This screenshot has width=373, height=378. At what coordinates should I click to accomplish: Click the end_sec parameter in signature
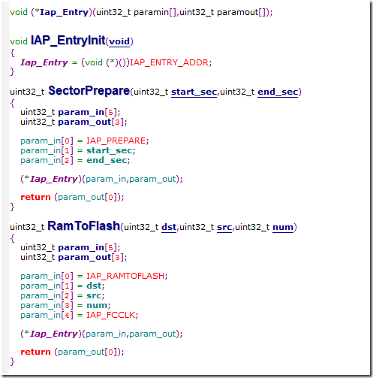pyautogui.click(x=278, y=92)

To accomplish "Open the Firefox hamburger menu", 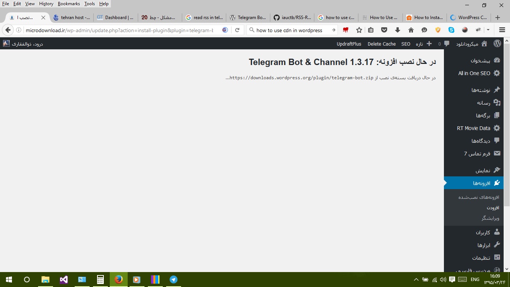I will (502, 30).
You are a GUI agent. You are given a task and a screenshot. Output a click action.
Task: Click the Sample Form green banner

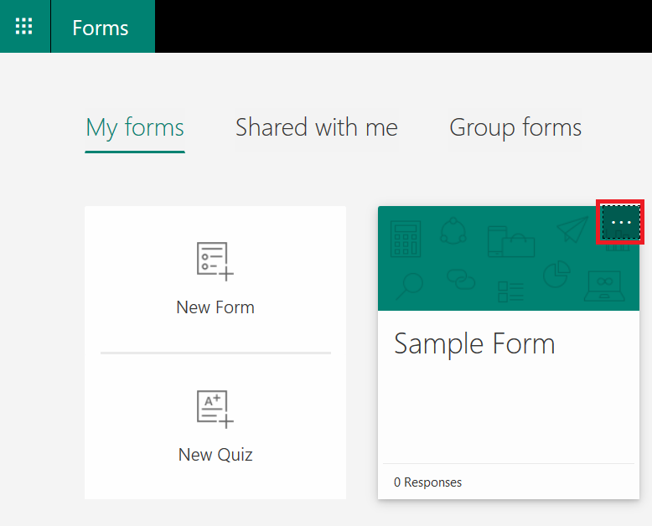[509, 259]
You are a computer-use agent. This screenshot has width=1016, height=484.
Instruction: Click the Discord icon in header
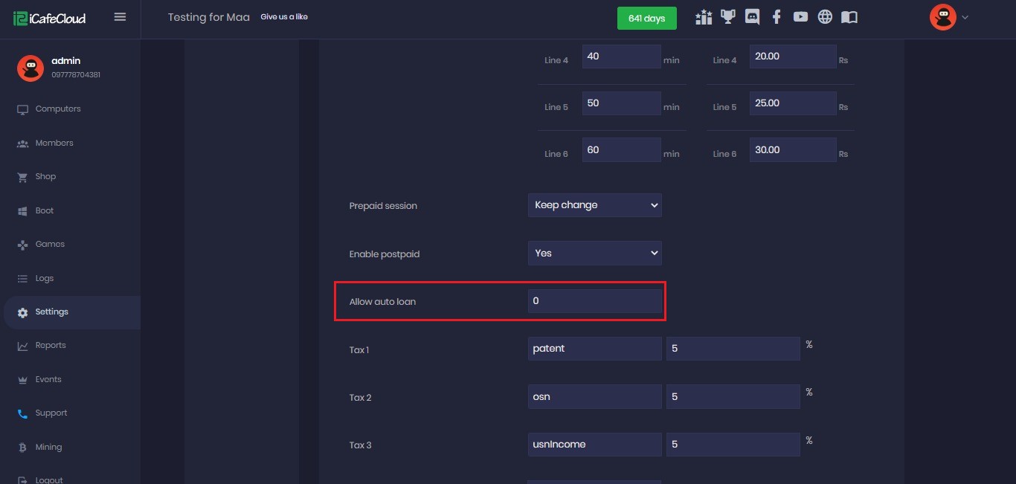[752, 17]
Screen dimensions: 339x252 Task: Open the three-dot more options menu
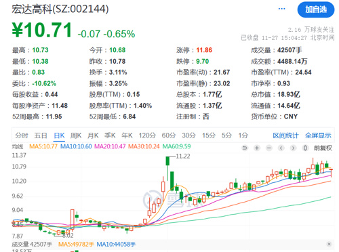click(x=281, y=9)
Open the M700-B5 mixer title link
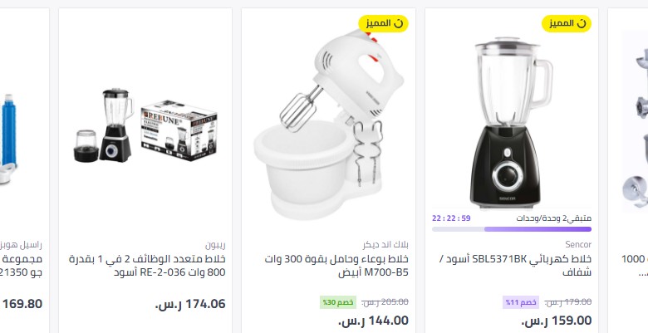This screenshot has height=333, width=648. coord(336,266)
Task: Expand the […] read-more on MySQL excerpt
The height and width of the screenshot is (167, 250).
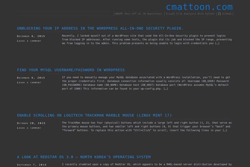Action: click(x=166, y=88)
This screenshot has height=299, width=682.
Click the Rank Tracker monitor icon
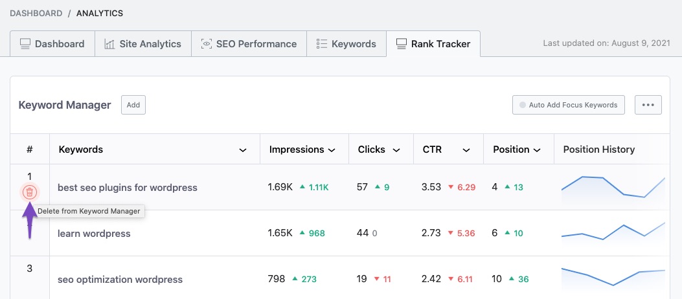(x=401, y=44)
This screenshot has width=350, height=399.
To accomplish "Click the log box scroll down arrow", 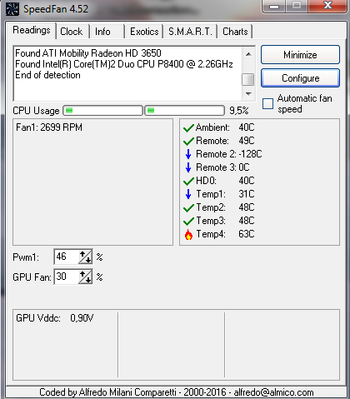I will pyautogui.click(x=248, y=93).
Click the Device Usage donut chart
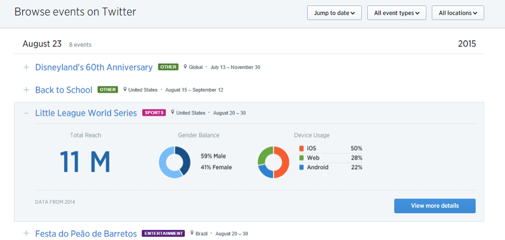Viewport: 505px width, 240px height. pos(273,162)
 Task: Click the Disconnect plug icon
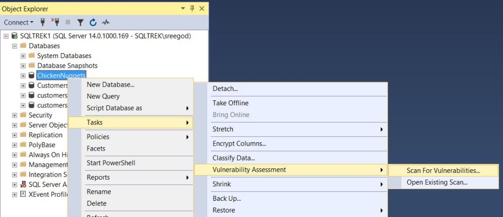click(x=55, y=22)
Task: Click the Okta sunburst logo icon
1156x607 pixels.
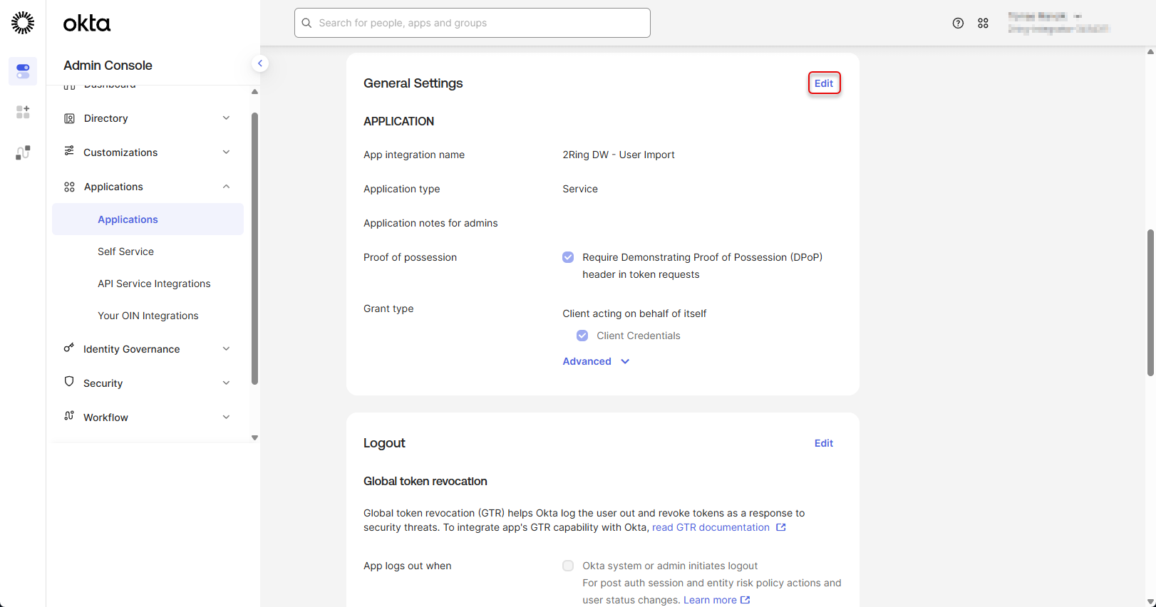Action: (23, 23)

☆ ☆ ☆ ☆ ☆

**Exercise description**:
For this exercise, output only the lines from the one bearing "Click the Device Usage donut chart" to the end of the material above, exactly as written, with pictures left out.

**Response**:
Click the Device Usage donut chart
Viewport: 505px width, 240px height. pos(273,162)
 Task: Click the Disconnect plug icon
click(x=55, y=22)
Task: Click the Okta sunburst logo icon
1156x607 pixels.
Action: (23, 23)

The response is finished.